「脱水症」は夏によく聞く言葉だが、冬でも起きることが多い。空気が乾燥しているため、室内でも長く過ごすと、目や口、皮膚から想像以上に水分が排出され、不足してしまうと専門家は指摘する。今年も感染者が多く死亡者も出た、ノロウイルスなどの対策としても、冬の水分補給は大切だという。
冬場は水分を摂る機会が減りがちだ。しかし、前出の医療関係者は「夏と同じように、こまめな水分補給が必要です」と言う。夏に比べ、冬は確かに汗をかく量は少なくなるが、水分は皮膚や呼気からも排出されているのだ。

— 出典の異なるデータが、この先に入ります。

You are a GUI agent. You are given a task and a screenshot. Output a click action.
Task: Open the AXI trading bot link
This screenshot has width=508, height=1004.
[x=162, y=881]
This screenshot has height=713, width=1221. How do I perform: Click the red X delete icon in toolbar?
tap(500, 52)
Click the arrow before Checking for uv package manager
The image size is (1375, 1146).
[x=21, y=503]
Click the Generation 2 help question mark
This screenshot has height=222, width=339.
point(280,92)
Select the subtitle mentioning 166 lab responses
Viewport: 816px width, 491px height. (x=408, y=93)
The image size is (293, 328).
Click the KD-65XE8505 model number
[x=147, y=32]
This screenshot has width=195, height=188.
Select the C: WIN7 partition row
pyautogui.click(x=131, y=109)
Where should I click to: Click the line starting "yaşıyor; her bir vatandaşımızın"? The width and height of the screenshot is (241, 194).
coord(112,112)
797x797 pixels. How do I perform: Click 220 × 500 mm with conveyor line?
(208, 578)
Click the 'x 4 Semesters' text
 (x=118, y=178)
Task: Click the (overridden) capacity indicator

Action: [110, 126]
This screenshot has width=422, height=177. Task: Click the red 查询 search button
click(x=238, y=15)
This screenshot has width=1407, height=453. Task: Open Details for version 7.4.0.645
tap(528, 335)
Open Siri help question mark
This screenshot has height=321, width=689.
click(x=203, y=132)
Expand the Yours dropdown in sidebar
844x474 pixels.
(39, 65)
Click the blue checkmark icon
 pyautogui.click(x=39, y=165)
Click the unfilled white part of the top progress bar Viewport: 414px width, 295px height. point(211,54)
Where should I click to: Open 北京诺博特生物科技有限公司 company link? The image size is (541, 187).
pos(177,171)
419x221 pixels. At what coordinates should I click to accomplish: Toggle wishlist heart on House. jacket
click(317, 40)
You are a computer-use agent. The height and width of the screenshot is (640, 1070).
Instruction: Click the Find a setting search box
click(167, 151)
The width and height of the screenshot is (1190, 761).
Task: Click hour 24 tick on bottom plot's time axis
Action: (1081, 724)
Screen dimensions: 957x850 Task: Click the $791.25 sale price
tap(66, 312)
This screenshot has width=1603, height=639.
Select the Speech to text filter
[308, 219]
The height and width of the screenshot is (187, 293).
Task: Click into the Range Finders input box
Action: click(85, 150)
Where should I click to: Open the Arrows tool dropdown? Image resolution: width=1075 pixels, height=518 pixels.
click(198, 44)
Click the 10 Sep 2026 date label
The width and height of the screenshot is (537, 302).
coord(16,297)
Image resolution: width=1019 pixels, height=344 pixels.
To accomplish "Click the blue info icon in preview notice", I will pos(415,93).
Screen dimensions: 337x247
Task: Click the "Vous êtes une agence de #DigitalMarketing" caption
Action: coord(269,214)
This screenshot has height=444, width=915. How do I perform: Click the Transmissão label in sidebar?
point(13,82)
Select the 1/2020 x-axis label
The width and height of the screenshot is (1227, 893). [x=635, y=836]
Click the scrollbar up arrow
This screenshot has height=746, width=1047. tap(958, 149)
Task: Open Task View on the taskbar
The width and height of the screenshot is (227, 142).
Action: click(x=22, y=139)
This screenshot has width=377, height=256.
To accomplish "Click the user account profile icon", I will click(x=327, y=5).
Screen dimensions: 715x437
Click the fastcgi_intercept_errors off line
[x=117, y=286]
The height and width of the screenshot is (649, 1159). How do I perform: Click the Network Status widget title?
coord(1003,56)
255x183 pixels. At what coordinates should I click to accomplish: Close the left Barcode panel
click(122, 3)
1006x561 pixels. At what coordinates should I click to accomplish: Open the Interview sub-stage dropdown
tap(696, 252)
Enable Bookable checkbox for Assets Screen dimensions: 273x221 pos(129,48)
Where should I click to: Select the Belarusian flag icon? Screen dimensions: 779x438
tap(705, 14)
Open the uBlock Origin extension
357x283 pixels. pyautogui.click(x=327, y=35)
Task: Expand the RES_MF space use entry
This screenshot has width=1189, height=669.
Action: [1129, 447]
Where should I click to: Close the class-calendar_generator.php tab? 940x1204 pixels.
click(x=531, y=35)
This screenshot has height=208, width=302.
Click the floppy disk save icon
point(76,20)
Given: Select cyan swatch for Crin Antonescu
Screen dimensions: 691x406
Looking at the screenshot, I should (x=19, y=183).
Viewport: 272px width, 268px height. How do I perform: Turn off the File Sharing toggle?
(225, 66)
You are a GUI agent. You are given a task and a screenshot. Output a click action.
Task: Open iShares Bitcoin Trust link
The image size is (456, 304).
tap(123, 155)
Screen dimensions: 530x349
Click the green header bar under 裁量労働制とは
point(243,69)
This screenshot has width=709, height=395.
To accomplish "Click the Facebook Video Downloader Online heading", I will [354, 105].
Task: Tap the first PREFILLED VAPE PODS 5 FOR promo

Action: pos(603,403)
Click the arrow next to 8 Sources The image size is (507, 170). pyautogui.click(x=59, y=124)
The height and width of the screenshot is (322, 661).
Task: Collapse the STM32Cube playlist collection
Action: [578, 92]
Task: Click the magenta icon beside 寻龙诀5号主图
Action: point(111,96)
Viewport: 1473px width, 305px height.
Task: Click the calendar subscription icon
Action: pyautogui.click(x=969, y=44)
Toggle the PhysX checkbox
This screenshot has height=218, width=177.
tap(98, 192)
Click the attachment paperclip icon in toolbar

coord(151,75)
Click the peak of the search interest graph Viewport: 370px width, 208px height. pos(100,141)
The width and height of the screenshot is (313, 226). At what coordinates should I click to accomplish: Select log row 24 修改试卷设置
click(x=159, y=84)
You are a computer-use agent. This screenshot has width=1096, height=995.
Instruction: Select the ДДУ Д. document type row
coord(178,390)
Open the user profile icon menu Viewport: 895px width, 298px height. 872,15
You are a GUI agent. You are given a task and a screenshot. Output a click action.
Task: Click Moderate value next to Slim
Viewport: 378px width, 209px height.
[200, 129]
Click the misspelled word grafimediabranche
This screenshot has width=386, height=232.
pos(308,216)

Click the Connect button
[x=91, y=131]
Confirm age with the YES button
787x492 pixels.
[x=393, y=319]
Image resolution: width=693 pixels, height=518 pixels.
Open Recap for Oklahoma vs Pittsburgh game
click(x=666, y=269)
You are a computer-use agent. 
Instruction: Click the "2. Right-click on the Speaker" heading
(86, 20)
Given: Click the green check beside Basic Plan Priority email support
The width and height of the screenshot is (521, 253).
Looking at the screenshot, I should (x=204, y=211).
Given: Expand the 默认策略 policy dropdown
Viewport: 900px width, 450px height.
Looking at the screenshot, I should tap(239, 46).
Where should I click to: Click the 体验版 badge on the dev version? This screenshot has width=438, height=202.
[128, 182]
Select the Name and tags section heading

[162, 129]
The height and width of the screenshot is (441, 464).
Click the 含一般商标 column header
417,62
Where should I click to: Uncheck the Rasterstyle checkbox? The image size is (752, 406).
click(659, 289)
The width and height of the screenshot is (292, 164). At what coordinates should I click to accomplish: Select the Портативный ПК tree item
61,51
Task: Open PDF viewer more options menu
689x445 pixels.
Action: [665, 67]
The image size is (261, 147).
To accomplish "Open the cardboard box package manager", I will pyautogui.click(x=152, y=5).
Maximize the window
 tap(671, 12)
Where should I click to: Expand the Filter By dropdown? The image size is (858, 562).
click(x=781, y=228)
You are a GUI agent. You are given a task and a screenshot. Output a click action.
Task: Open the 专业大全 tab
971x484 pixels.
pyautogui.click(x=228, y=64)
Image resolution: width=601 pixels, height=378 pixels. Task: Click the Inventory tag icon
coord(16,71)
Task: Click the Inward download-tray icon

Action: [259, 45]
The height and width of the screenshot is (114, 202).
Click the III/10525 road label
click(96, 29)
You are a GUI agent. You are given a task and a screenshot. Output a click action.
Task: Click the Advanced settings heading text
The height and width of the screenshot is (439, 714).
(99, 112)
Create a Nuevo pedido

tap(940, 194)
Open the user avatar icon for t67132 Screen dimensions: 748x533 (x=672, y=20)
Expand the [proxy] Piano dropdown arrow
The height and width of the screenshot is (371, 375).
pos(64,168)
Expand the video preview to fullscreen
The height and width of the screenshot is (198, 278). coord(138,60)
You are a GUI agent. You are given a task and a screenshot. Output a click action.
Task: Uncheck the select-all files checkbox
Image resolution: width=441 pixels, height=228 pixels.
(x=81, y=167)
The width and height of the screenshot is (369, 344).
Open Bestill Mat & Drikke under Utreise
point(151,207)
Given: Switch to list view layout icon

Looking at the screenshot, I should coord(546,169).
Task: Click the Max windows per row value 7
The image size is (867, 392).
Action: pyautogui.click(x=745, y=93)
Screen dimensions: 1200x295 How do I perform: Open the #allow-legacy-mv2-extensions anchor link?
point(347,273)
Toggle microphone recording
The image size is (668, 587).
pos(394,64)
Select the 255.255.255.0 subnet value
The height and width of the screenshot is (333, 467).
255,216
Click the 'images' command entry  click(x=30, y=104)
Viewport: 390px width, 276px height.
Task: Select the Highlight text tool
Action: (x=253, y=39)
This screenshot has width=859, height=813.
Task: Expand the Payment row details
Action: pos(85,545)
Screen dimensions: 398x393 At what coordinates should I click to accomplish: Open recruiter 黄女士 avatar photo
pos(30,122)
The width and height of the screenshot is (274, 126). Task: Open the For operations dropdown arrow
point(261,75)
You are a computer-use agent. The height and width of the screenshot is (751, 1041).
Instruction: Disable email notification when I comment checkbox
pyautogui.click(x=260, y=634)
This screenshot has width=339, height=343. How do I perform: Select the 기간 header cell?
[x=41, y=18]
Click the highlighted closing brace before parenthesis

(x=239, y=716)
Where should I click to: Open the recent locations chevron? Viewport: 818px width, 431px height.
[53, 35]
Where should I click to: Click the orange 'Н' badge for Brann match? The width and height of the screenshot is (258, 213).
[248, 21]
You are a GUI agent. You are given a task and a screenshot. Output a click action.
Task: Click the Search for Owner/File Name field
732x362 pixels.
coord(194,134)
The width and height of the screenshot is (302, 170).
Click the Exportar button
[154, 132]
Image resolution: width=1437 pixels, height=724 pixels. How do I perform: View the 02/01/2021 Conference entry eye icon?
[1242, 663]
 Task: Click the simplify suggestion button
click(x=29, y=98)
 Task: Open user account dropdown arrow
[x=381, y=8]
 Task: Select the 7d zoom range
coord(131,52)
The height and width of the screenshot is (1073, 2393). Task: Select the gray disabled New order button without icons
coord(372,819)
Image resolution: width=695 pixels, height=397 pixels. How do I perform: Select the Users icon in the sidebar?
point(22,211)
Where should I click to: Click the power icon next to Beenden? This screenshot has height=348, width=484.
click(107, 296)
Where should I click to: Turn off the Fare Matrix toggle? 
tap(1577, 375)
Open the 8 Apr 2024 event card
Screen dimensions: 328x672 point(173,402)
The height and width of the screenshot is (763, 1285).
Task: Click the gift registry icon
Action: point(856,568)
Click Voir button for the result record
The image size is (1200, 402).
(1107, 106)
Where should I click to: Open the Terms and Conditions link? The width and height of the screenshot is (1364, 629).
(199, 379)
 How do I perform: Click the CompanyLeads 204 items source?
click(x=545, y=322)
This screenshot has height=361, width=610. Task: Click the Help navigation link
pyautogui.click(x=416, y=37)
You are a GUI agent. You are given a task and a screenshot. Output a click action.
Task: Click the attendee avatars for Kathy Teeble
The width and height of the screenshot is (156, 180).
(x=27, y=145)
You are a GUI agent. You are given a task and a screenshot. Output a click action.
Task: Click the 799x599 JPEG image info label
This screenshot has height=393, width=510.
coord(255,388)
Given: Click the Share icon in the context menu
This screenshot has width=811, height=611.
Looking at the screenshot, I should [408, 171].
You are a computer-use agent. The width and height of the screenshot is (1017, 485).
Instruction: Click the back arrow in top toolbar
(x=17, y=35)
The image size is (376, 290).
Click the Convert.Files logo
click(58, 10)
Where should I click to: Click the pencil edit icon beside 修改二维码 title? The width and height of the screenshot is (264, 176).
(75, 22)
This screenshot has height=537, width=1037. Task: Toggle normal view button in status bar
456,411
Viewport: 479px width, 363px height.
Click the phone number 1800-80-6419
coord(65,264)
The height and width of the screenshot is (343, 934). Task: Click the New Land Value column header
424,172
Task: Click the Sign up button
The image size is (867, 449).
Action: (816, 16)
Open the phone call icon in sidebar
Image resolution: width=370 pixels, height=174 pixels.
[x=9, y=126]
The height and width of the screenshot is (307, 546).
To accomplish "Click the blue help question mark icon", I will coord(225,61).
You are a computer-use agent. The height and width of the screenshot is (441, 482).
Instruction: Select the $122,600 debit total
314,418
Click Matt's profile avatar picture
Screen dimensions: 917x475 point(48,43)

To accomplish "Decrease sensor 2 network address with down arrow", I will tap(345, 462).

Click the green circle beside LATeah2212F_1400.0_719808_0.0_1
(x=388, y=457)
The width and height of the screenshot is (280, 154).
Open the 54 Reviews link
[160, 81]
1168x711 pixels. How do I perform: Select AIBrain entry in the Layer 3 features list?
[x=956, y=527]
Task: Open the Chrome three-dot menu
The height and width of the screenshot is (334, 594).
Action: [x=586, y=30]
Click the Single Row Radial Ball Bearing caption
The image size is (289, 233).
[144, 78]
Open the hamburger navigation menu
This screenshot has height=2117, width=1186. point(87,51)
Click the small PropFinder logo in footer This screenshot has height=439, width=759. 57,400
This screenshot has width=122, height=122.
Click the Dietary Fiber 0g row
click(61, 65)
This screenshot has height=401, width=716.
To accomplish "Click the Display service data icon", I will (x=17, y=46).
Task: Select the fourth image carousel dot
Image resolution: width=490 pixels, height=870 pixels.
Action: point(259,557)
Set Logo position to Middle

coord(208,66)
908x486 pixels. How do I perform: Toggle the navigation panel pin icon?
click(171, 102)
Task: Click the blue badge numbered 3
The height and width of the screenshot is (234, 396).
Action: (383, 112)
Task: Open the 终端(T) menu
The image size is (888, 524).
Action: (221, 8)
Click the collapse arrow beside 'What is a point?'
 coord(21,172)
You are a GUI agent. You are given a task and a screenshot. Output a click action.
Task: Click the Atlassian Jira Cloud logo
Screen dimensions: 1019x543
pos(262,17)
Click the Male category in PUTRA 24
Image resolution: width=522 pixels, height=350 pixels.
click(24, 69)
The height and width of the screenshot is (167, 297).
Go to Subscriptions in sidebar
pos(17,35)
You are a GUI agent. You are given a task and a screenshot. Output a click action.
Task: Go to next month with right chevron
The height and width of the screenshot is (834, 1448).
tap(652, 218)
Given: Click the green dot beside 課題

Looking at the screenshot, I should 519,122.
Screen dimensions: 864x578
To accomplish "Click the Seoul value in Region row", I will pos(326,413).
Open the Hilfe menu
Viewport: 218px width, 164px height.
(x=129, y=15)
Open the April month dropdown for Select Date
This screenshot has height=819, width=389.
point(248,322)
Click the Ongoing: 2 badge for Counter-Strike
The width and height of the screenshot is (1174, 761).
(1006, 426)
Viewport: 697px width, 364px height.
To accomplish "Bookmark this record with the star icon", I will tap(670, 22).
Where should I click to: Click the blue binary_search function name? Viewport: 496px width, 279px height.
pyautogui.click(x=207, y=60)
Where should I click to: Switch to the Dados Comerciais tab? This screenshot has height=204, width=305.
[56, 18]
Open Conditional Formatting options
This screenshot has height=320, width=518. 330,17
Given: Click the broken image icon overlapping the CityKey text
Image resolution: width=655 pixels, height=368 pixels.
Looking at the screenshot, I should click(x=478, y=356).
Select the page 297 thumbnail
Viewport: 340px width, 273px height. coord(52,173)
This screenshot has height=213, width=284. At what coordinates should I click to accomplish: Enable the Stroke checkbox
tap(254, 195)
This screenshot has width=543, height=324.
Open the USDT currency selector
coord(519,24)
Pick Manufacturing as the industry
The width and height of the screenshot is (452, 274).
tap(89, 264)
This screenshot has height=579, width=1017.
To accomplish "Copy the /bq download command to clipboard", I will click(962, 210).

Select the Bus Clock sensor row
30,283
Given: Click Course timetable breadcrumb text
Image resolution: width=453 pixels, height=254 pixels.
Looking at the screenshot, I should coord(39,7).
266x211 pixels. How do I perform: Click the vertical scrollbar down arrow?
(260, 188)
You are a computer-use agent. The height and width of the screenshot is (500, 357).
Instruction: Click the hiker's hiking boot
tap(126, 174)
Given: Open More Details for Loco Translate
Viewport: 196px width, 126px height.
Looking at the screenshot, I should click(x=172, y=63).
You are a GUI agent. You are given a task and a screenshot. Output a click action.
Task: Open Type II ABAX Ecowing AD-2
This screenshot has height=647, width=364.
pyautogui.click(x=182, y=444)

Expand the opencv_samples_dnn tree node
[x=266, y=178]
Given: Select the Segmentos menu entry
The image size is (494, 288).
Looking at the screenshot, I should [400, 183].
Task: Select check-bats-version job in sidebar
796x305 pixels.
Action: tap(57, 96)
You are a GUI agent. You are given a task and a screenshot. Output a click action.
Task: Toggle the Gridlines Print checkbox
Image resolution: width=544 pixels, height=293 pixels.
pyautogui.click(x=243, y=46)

その量は成人の場合、1日に体重1キログラムあたり20ミリリットル(乳幼児は25〜50ミリリットル)。体重60キロだと、何もしないでいても、1日1200ミリリットルほどの水分が出ていく計算になり、空気が乾燥していれば、さらに増えることになる。
「脱水症」は単なる“水の不足”ではない。医学的な言い方をすれば、「人の体にとって不可欠な体液が不足した状態を脱水症」というのだそうだ。これはもはや、立派な病気である。
総合医療クリニック院長の久富茂樹医学博士はこう説明する。
「よく誤解されるのは、脱水症は単に水不足をいうのではないという事です。脱水症は体液も同時に失われた状態ですから、水分だけではなく、電解質も同時に失われる状態を指します。わかりやすく言えば塩分も失う(脱塩水症)のです」
つまり、人の生命維持にとって需要な成分を失うため、当然体にさまざまなトラブルが起きるわけだ。血液の量が減ってしまい、血圧が下がると、肝臓や消化器といった肝機能の臓器の働きも鈍り、体に必要な栄養素を配ったり、不要な老廃物排泄したりする能力もダウンしてしまう。
「そうなると脳の血流も減るわけですから、集中力が欠け、消化管の血流が減るために食欲も不振まで起きてしまいます」
と、久富院長。他に神経や筋肉に悪い影響が出て、足がつったり、シビレなども引き起こすことになる。
「たかが脱水症」といっても、これだけの変調が体に起きるとなると、甘い考えも吹っ飛んでしまうだろう。